Chapter 23

A Matter of Perspective

Paaige K. Turner and Robert L. Krizek

 Case Overview

 This case examines the complexities of viewing patient/consumer satisfaction as a single, fixed concept. Metropolitan Medical Group is experiencing declining patient satisfaction and revenues and wants to know why. Mike Taslow, the CEO, hires Betty McDaniel as the new Director of Patient Care to create a seamless experience for patients. Since Betty has worked in a different organizational environment, she spends her first three months observing patient interactions and interviewing staff, doctors, and patients. At the end of three months, Betty suspects that Mike’s question, “Why aren’t patients satisfied?” might be too narrowly focused.

 Learning Objective

 This case illustrates the structural and personal implications of assuming a single interpretation of patient/consumer satisfaction.

 Keywords and Definitions

 Emergent or informal networks—relationships that emerge between and among organizational stakeholders through communication interactions in contrast to formal organizational charts.

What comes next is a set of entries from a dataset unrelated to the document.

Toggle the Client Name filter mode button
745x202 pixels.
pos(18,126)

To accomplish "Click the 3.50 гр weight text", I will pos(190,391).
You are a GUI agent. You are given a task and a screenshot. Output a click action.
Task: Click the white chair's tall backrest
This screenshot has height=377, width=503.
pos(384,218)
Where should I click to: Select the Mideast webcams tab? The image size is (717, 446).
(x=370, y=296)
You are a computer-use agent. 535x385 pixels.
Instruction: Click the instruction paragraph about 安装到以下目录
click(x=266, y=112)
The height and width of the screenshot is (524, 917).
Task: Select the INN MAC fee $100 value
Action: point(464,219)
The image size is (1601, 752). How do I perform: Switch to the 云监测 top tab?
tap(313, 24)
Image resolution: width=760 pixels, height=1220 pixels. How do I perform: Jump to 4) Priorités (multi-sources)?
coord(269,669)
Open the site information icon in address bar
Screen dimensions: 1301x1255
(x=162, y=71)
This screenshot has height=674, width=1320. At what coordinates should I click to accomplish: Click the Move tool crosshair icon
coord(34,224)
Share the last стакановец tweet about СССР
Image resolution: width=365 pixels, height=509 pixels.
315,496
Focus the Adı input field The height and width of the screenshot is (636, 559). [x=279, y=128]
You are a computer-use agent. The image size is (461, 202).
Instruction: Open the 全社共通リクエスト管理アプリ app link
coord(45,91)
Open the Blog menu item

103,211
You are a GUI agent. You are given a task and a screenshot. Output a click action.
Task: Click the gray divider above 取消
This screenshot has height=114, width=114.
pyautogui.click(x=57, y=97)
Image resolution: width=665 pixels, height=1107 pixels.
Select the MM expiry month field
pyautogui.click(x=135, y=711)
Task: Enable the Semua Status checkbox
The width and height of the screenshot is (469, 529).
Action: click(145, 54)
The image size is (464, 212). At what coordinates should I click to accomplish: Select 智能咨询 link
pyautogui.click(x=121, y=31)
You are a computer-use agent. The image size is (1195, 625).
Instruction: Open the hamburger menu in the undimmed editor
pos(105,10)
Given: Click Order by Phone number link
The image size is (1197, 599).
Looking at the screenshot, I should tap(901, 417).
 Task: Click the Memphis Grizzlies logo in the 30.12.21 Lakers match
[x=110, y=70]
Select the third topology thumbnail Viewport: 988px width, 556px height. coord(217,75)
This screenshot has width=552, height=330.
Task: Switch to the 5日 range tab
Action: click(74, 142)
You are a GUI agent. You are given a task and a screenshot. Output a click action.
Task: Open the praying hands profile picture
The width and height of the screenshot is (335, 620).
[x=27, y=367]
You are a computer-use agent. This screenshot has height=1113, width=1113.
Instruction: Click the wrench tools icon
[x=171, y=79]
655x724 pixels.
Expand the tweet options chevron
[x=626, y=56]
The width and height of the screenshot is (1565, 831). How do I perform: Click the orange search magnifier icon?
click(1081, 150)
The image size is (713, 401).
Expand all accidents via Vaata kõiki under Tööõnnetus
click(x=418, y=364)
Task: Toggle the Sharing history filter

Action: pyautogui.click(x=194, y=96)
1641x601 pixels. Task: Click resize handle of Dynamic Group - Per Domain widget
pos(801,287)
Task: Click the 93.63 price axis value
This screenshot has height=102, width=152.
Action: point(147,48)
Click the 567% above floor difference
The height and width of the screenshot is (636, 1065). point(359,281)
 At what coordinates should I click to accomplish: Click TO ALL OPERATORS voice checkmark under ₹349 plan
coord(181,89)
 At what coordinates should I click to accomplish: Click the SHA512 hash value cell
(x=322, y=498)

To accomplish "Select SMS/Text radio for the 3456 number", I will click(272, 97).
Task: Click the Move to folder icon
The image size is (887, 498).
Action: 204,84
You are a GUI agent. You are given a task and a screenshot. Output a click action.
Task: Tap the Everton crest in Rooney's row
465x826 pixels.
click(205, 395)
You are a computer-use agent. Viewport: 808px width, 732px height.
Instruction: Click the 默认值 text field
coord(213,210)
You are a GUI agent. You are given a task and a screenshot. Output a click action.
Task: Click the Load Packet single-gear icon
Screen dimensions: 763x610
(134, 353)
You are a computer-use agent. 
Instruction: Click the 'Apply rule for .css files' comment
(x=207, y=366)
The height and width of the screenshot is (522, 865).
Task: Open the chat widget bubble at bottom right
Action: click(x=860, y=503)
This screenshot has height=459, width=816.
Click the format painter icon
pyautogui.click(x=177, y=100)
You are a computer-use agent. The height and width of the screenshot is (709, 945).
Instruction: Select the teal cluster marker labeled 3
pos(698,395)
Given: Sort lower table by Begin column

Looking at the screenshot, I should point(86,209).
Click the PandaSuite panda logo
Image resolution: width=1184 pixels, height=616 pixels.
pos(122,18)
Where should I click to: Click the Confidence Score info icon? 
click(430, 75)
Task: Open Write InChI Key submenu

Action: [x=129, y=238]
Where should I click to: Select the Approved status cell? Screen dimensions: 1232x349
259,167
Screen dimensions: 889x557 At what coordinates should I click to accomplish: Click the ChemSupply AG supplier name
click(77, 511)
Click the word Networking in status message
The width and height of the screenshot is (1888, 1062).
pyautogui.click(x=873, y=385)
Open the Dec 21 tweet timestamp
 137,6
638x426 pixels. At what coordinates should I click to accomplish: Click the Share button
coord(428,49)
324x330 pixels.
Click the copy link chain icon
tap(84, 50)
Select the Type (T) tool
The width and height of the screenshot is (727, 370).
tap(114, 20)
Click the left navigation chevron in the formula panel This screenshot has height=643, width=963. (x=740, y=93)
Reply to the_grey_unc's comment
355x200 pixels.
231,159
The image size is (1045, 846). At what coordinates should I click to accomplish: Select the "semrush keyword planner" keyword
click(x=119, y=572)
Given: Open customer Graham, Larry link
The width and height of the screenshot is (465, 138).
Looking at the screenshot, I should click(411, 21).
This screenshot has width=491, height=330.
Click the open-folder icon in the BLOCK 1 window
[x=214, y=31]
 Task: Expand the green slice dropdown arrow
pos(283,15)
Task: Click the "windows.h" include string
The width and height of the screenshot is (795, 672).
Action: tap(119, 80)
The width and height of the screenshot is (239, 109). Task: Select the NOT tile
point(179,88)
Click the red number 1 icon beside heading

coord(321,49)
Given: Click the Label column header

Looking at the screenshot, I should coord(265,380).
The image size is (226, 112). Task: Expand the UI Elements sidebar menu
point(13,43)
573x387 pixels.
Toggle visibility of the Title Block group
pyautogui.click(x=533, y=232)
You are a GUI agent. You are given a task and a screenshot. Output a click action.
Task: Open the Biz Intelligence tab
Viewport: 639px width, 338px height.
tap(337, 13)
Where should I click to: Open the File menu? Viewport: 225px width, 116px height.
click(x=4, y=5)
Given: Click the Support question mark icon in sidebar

 Formal networks—organizational communication channels mandated by the organization and reflected in the organizational chart.

 Hierarchical ordering—the arrangement of system components in complex ways that involve subsystems and suprasystems.

 Information—transfer model of communication–communication is a tool for transferring information from one person or place (a source) to another (a receiver).

 Interdependence—the functioning of one component of a system relying on the other components of that system.

 Network analysis—mapping of the flow of information and relationships among people.

 Patient/consumer satisfaction—a complex process balancing consumer expectations with the perceptions of the service or product in question (Newsome & Wright, 1999).

 Permeability—degree to which the boundaries of a system allow information and materials to flow in and out of that system.

 Task and relational dimensions of communication—messages perform at least two functions: task (the transfer of information) and relational (the defining of the relationship between the sender and the receiver).

 Transactional model of communication—communication is a process whereby senders and receivers interpret the meaning of messages based upon the present situation, their individual experiences, history, and cultural influences.

Obstacles/Challenge

1) To increase patient satisfaction with the goal of reversing declining revenues

2)  Identify factors likely to influence patient satisfaction
        Patient insensitivity due to lack of policies and procedures or inability to follow policy and procedure.
        Entry and admittance policies objectify persons seeking care.
        Excessive wait time. 
        Waiting rooms are not "kid-friendly."
        Patients may have unrealistic expectations
        Patients and staff may have different perceptions of what is appropriate waiting time.
 

Strategies and Challenges

1) Need to develop a satisfaction audit which yields hard data about the factors which influence satisfaction and contribute to dissatisfaction

2) Need to conduct focus groups with clinic staff to generate potential strategies to enhance patient satisfaction.

3) Satisfaction is the congruency between expectations and outcomes.  Need to develop strategies to help
    patients/clients/consumers develop realistic expectations.

 

 Discussion Questions

1. Who are the various stakeholders in this case? From the perspective of each stakeholder, briefly answer the following questions:

       a) What makes a patient’s experience satisfactory or dissatisfactory?

       b) What would a seamless experience look like?

       c) Who is responsible for successful communication?

       d) Where do the stakeholders’ definitions of satisfaction come from?

e) How did these differing perspectives affect the communication during Ms. Dillard’s office visit?

 

2.    Analyze the communication of MMG using systems theory. a) What are the various organizational sub-systems? b) How does the bypassing of formal channels and relying on informal channels affect patient satisfaction? c) How is the staff and physicians’ concept of patient satisfaction reflected in the flow of information; d) How is the staff and physicians’ concept of patient satisfaction reflected in the structural processes of the organization? e) Are the staff and doctors’ perceptions consistent with the patients’ perceptions of satisfaction? f) How have staff and doctor’s interpretations of patients influenced the organization’s handling of patients? g) What systemic communication procedures or practices would you recommend to enhance patient satisfaction?

3.  How might Betty rephrase the question, “Why aren’t patients satisfied?” to reflect what she found?

4 How is a patient different from a consumer? How are they the same? How is speaking with a doctor different from, or similar to, speaking with a service technician at a TV repair shop?

5.  What are the implications of this case study for communication theorists’ understanding of task vs. relational dimensions of communication?

6.  What changes might the organization make to improve patient/consumer satisfaction? What individual or systemic forces might inhibit those changes? What might be some of the unintended consequences of those changes?

7.  What communication theories can health care organizations draw upon to ensure patient satisfaction while addressing declining revenues in the health care field?